== O QUE FAZER ==
Copie de novo o trecho sobre os filmes dos anos 40, tudo desde "10. O Terceiro" até "de Alida Valli.", e troque "Viena" por "Berlim".

GUILHERME W. MACHADO

Então, dando seguimento às listas de décadas aqui no blog (começadas aqui), vou para uma saudosista. Valem as mesmas regras, lembrando que, como disse no outro post: essa lista não será fixa, estará sempre sujeita à alterações, até porque nunca vou ter "acabado" de ver grandes filmes feitos nos anos 40, e mesmo revisões daqueles que já conheço podem mudar todo panorama. Nada mais apropriado que uma lista "inacabada", sempre em construção, como é a própria cinefilia.

Sem grandes introduções então, pois pretendo comentar um pouco sobre cada um dos 10 primeiros (mas por favor não ignorem os outros 20, todos filmes aqui considero como excelentes), aqui vai a lista.



10. O Terceiro Homem (Carol Reed, 1949)

Clássico, batido, mas inegável. O Terceiro Homem é um filme noir investigativo irresistível, com uma grande trama de Graham Greene (autor do roteiro original), uma direção inspirada de Carol Reed, grande participação de Orson Welles, e uma das melhores fotografias de todos os tempos, possivelmente a melhor em preto e branco, de Robert Krasker. Filmado nos escombros pós-segunda guerra de Viena, O Terceiro Homem mostra justamente uma europa abalada por duas grandes guerras, um cenário delicado que extraí o pior dos indivíduos, propício para o surgimentos de figuras inumanas como o Harry Lime de Welles, o escritor fracassado de Joseph Cotten, ou imigrantes desamparadas como a Anna Schmidt de Alida Valli.

== DADOS FORNECIDOS ==
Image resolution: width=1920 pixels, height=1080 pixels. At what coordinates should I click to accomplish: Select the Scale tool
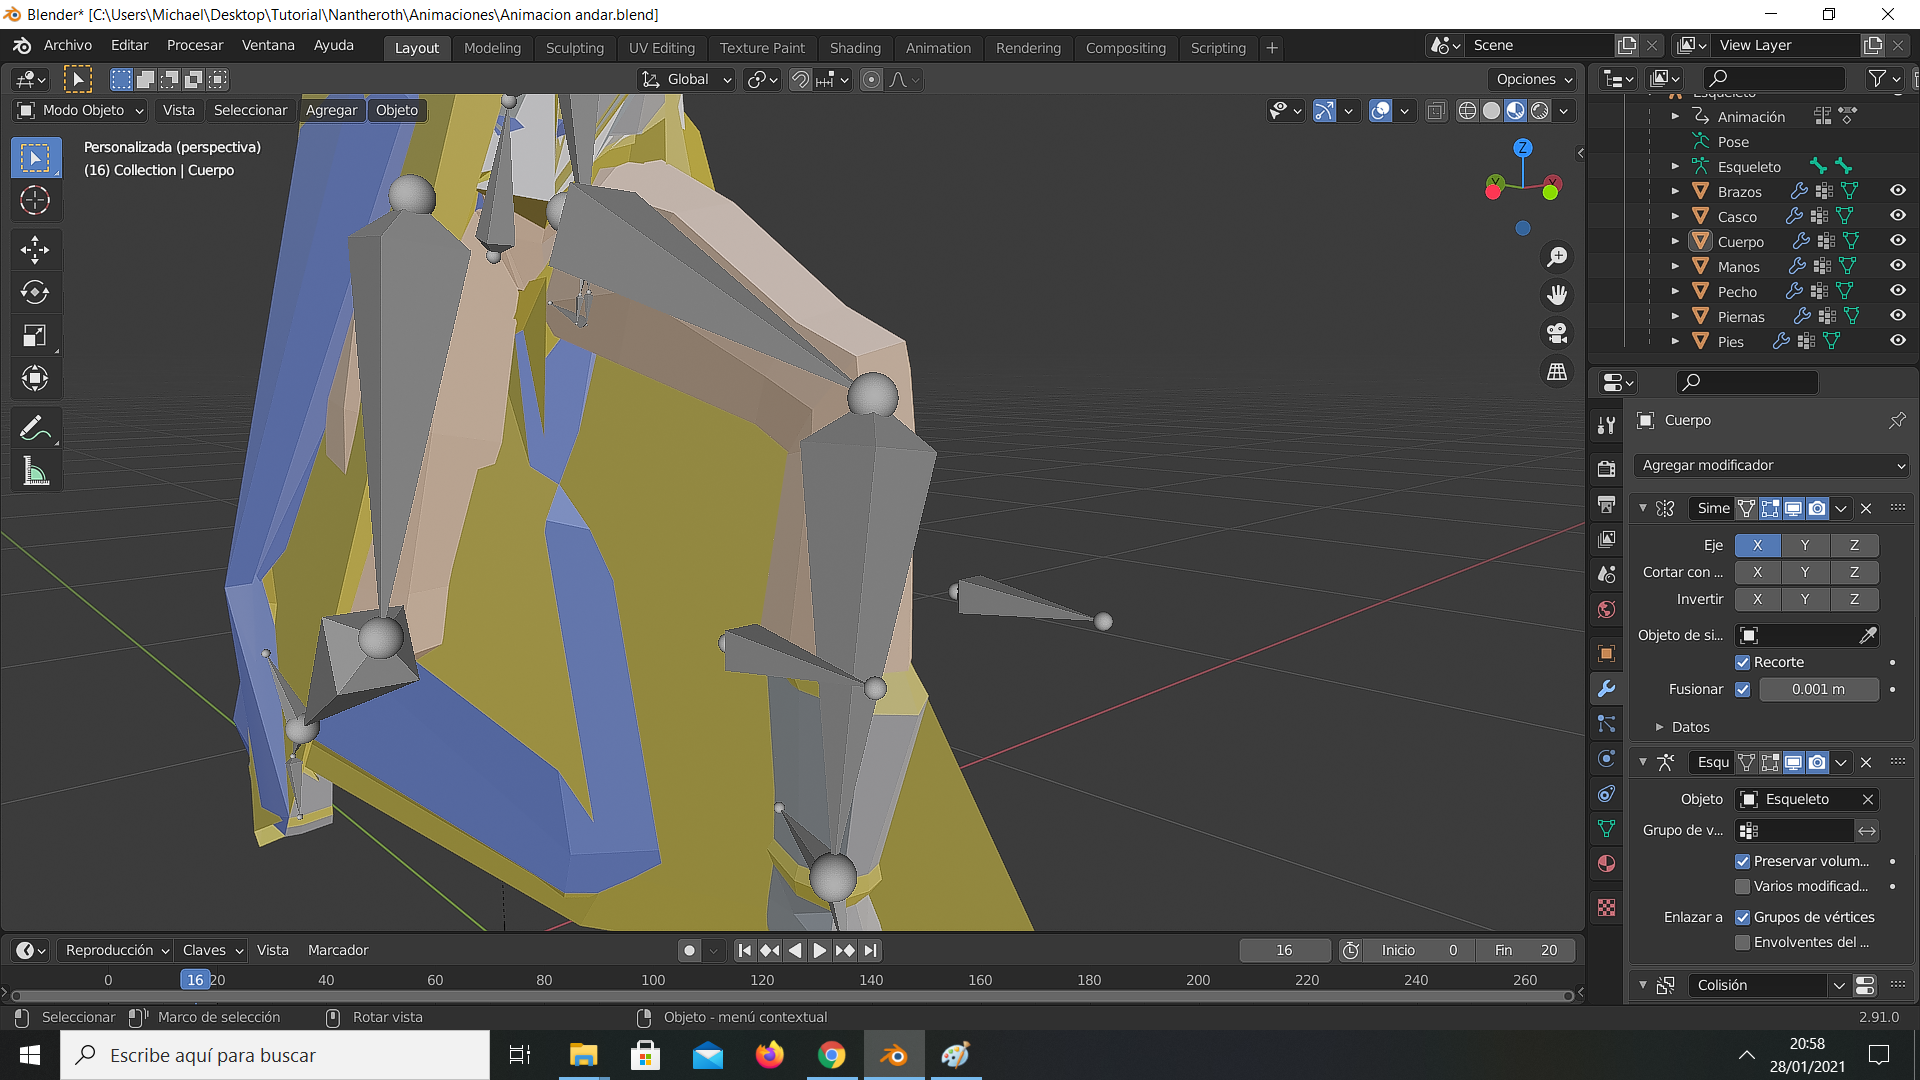coord(35,336)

== RESPOSTA ESPERADA ==
10. O Terceiro Homem (Carol Reed, 1949)

Clássico, batido, mas inegável. O Terceiro Homem é um filme noir investigativo irresistível, com uma grande trama de Graham Greene (autor do roteiro original), uma direção inspirada de Carol Reed, grande participação de Orson Welles, e uma das melhores fotografias de todos os tempos, possivelmente a melhor em preto e branco, de Robert Krasker. Filmado nos escombros pós-segunda guerra de Berlim, O Terceiro Homem mostra justamente uma europa abalada por duas grandes guerras, um cenário delicado que extraí o pior dos indivíduos, propício para o surgimentos de figuras inumanas como o Harry Lime de Welles, o escritor fracassado de Joseph Cotten, ou imigrantes desamparadas como a Anna Schmidt de Alida Valli.